Suatu hari penulis pernah mendapat teguran dari seorang laki-laki yang tidak dikenal ketika melakukan shalat sunnah sambil duduk di salah satu masjid kampus. Saat mendapat teguran tersebut, saya hendak membantah dan menjelaskan maksud dari shalat duduk pahalanya setengah dari shalat sambil berdiri, namun saya urungkan takut membuat gaduh seisi masjid.
Bagi para pengkaji hadis, tentu tidak asing dengan hadis tentang pahala shalat duduk tersebut. Imam al-Suyuthi bahkan memasukkan hadis ini secara khusus dalam kajian tentang asbabul wurud dalam kitabnya. Hadisnya sebagai berikut:
صلاة القاعد على النصف من صلاة القائم
“(pahala) salat orang yang duduk adalah setengah dari pahala salat dengan berdiri.”
Hadis tersebut oleh Imam as-Suyuthi dimasukkan dalam kategori contoh asbabul wurud yang berfaidah sebagai takhsish al-‘amm, yaitu membatasi suatu hadis yang masih terlalu umum.
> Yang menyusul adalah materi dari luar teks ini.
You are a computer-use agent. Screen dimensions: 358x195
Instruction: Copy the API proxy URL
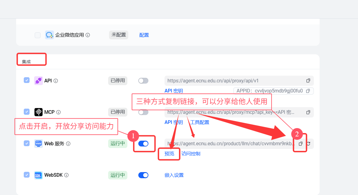point(308,81)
Hadis di atas sebenarnya bukan untuk semua orang yang shalat dengan duduk, melainkan hanya untuk orang yang shalat fardhu dengan duduk, padahal mereka masih bisa berdiri.
Hadis di atas mungkin secara sekilas kelihatan masih umum, tapi jika kita runut Asbab al-Wurud-nya, hadis tersebut ditujukan kepada orang-orang di Madinah saat itu yang shalat dengan duduk. Pada saat itu nabi mengetahui, Nabi pun bertanya kepada Abdullāb ibn Umar terkait alasan mereka salat duduk.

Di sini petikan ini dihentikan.